▸ To be done
[1] Please list the three leaders that the op-ed on Israel and Syria names as the iconic terrorists who dominated television screens and social media.
[2] Write the next part of the op-ed on Israel bracing for Syrian fallout, starting after its final sentence.
++++ Selected extract ++++
OpEds
Israel braces itself for Syrian fallout
Unpredictable Middle East geopolitical imbalances with many new threats and opportunities for Israel will be the focus of history books about 2024.
After the traumatic invasion from Gaza by Hamas in October 2023, Israel engaged in a 10-front war. The tactics and strategy for the defence of Israel included pre-emptive and preventive offensive land, sea, and air operations throughout the region.
By the end of 2024, Israel had succeeded in reducing the threat of Hamas in Gaza and Hezbollah in Lebanon by targeted assassinations of their leadership, and by engaging in fierce hand-to-hand combat. The iconic terrorists who ubiquitously dominated television screens and social media – Hassan Nasrallah; Yahya Sinwar; and Ismail Haniyeh – will no longer rant about Israel’s imminent destruction.
After Iran launched a massive ballistic missile and drone attack on Israel in October 2024, Israel responded by destroying most of Iran’s air defence systems. Israel has also destroyed targets in Syria, Iraq, and Yemen, from whence missiles and drones were launched against Israeli cities.
Israel knew that there would be consequences for weakening Iran and its linchpin proxies – Hamas, Hezbollah, and the Houthi and Shia Islamic groups in Iraq. Scenarios were constructed especially focusing on the Sunni Islamic groups that Iran and its proxies have been fighting for the past two decades – Al-Qaeda and Islamic State, as well as Kurdish resistance groups.
The challenge for Israeli intelligence organisations, including the Mossad, was the difficulty and difference between forecasting and prediction. Exactly when and how the consequences would unfold and the ramifications for Israel would emerge only when these latent and freshly empowered groups acted.
The first signs of such action commenced on 27 November 2024, when rebel forces in Syria started a limited offensive against President Bashar al-Assad’s regime. Iran and Hezbollah, weakened by Israel, were unable and unwilling to provide the same support to Syria that they had since the onset of the Arab Spring in 2010. Similarly, a busy and weakened stalwart ally, Russia, at war in Ukraine, was nowhere to be seen. Turkey gave overt consent and support to the rebel forces.
On 8 December, the fall of Damascus marked the end of the Assad family regime, which had ruled Syria as a totalitarian hereditary dictatorship since Hafez al-Assad assumed the presidency in 1971 as a result of the Corrective Revolution. It has left a local power vacuum and a regional tinderbox indicative of broader realignments ongoing since the first Gulf War in 1990.
There were mixed feelings in Israel. On the one hand, there was joy and relief that at long last, the Iranian backed Assad regime that posed a constant danger was gone. That doesn’t mean the rebels are an ally of Israel. To be sure, the potential for chaos on the Israel-Syria border and Sunni extremist terror is heightened. Israel followed a two-step process, military and political.
++++ Dataset extract ++++
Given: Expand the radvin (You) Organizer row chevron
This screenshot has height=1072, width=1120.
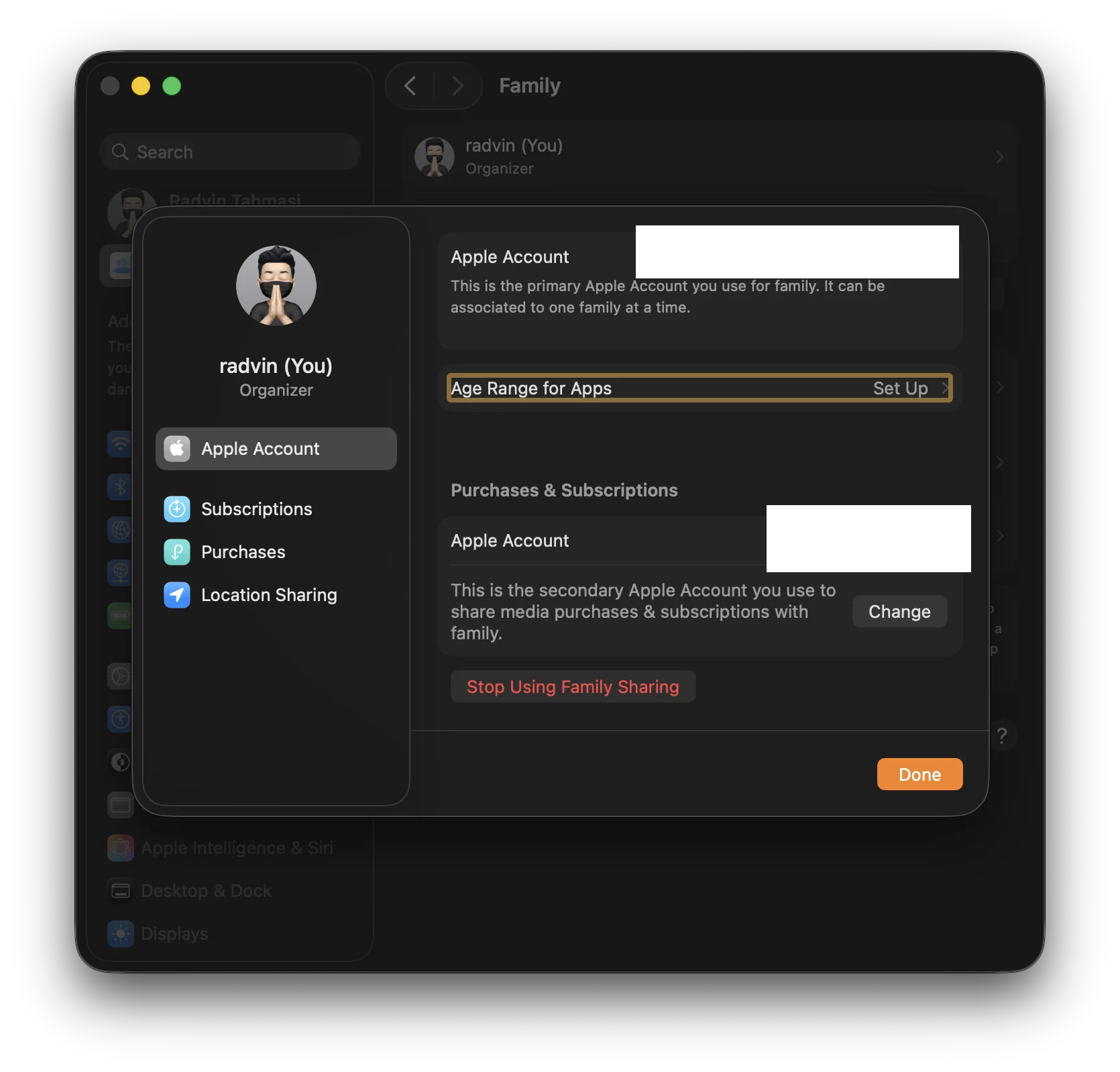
++++
▸ Task-by-task outputs
[1] Hassan Nasrallah, Yahya Sinwar, Ismail Haniyeh

[2]
Israel’s air force destroyed weapons arsenals throughout Syria to ensure that the rebel forces wouldn’t seize them. Israeli land forces crossed the border into the buffer zone between the Golan Heights and the rest of Syria, The Purple Line, as both defence and deterrence. The operation marked the first time in 50 years that Israeli forces have crossed the Syrian border fence, following ceasefire agreements on 31 May 1974 in the aftermath of the Yom Kippur War.
The political process included reaching out to the rebel forces through Druze communities in southern Syria, and Kurdish forces in northern Syria. The goal was to dissuade the euphoric rebels, lest they storm onward to Israel, as Hamas had done. While the processes worked, the longer term is challenging. It will depend on who controls Syria politically and economically. It’s not clear who this will be.
It will be extremely ambitious for the Syrian rebel groups to agree on a new governing system in Syria. This in part is due to the diversity of the rebel coalition. Some groups are more structured, more organised, others are more local entities. Assad’s fall could turn Syria into a battleground dominated by jihadist forces, a collection of extremist organisations uninterested in dialogue or agreements. With winter approaching, the dire economic conditions are evident, and this could lead to intense unrest or civil war. About 90% of the population live below the poverty line, and many are in displacement camps.
Clearly then, the collapse of Assad’s brutal regime places Israel in a complex situation, presenting new threats and significant opportunities. It will help with the battle in Lebanon. Syria is no longer a central link in the Shiite axis connecting Tehran to Beirut, serving as a corridor for transferring Iranian weapons to Hezbollah. The result is a greater isolation of Hezbollah.
The collapse of Assad’s regime undermines Iran’s influence in the Middle East and harms its plans to surround Israel. However, it also creates a difficult fine line for Israel with Assad’s other main ally, Russia. Russia won’t want to lose its strategic bases in Syria, the airbase in Khmeimim, and the naval base in Latakia. That would weaken its regional standing. The clear danger is that Russia might step up its presence to mitigate the reduced Iranian involvement.
By itself, Russian presence in Syria wouldn’t pose a threat to Israel. However, the chaos likely to emerge in Syria could tempt Turkey to intervene more aggressively. Its president, Recep Tayyip Erdogan, views Syria, particularly its Kurdish minority in the north, as a threat to his borders. The dangerous scenario for Israel is that Syria and adjacent Lebanon could become a fierce battle ground for domination between Turkey and Russia.
On an optimistic note, a new Syria could lead to the unification of the Druze communities in Israel and Syria, a promise that Israel has often expressed since 1967. It could also lead to a peace treaty if a stable regime emerges in Damascus with a permanent arrangement for Israel’s sovereignty over the Golan Heights.
The bottom line is that Israel has no direct control over events in Syria. It cannot dictate broader or finer dynamics, and remains primarily an observer. Sitting on the sidelines, observing, and preparing for all potential scenarios and outcomes has been the preferred foreign and defence policy for Israel since 1948. This is no exception.
Israel joins the rest of the world and the Syrian population in wondering what’s next. Events are still unfolding rapidly in Syria and the region. Trepidation isn’t only felt in Israel, but by all those who have sought and relied upon Russia and Iran for support.
- Glen Segell is a professor at the University of Cambridge.